What we expected and what we didn’t.
We expected good sales. We did not expect that we’d need to expand booth hours to sell pizzas for 14 hours a day. We expected people to be happy to see us. We did not expect them to yell “f*** yeah, Papa John’s!” every time they walked by. We expected to sell many individual slices of pizza. We did not expect to sell almost 4,000 ENTIRE pizzas. We expected to see a diverse array of people. But we were still glad to see the range of attendees validate our research – men and women, children and grandparents, every bit as conservative and every bit as wild as you could imagine. We knew that when we were talking to “gamers” we were talking to a slice of everyone, and now Papa John’s own operations team could see that, too.
Hearts and minds.
The total spend for the convention – placement, raffle prizes, booth fabrication, and everything else – was just over $30k. Total pizza sales for the convention were almost $50k. Via the raffle, we also collected nearly 2,000 email addresses with over 17,000 raffle entries. Some attendees, covetous of the HP OMEN X and working out the math, decided to buy a pizza’s worth of slices instead of a whole pizza for the reduced rate … just so they’d get more entries. It wasn’t about the money for them; it was about love of the game.

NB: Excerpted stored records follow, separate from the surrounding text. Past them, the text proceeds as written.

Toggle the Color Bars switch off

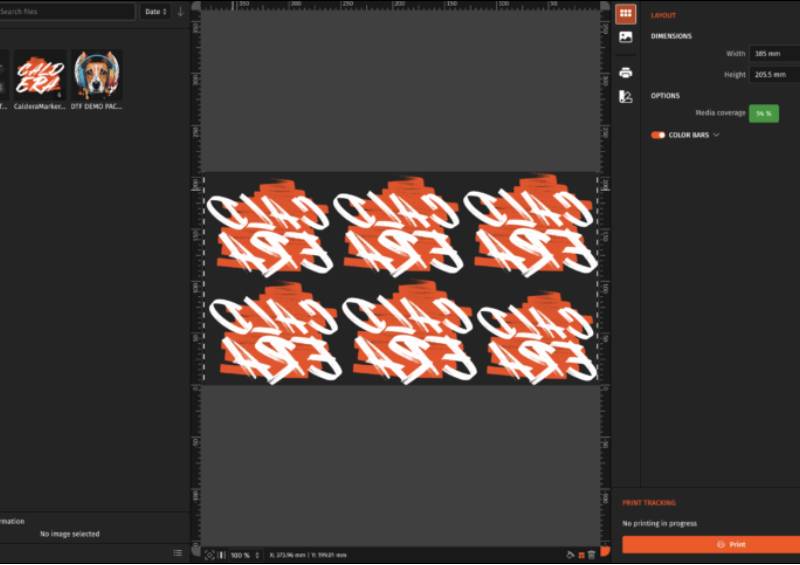(x=657, y=135)
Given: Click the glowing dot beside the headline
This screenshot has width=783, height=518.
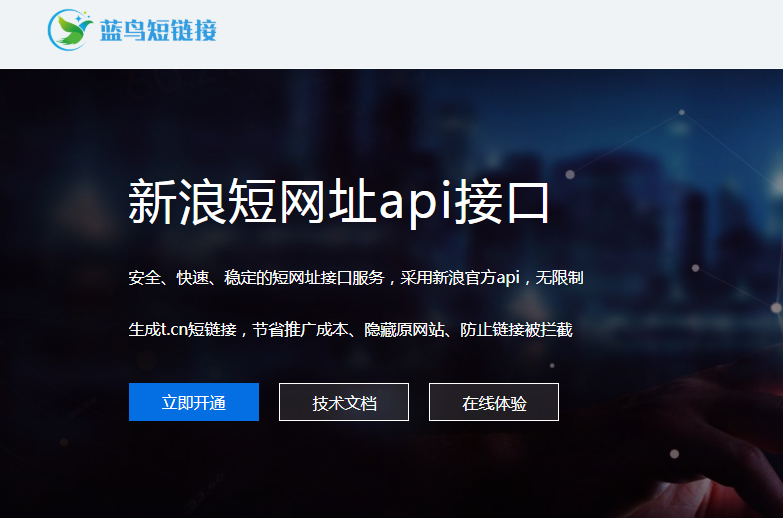Looking at the screenshot, I should 570,174.
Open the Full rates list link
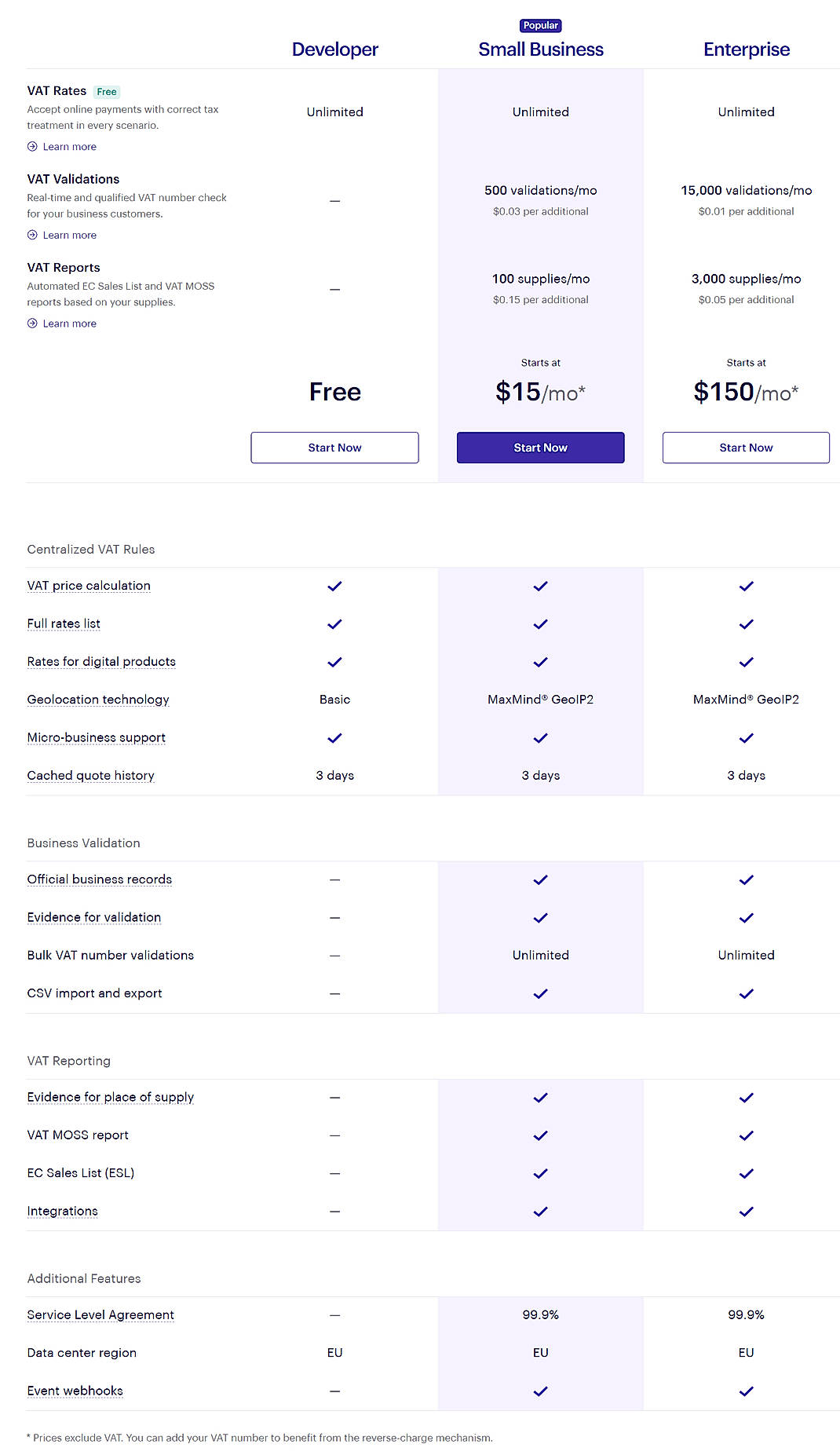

And that’s what it was for Papa John’s, too. We’re glad the QuakeCon experience more than paid for itself, but short-term profit was always the secondary goal. We wanted to announce our presence to the audience, and the positive sentiment we experienced was overwhelming. People shouted profane happiness at us, sure; others posed with Papa John’s workers for photos and one musician even serenaded us on acoustic guitar. Positive chatter about Papa John’s continued in the Discord for days after the show ended, entirely independent of us – we just sat and read what they had to say.
We wanted to tell the attendees of QuakeCon we see you, we know what you love, and we love it too, and they heard us. And most of all we got to have fun – the agency, the brand, and everyone who came to see us. There were a lot of ways to measure success for Papa John’s first true outing into the gaming world. But that’s the one that matters to us most.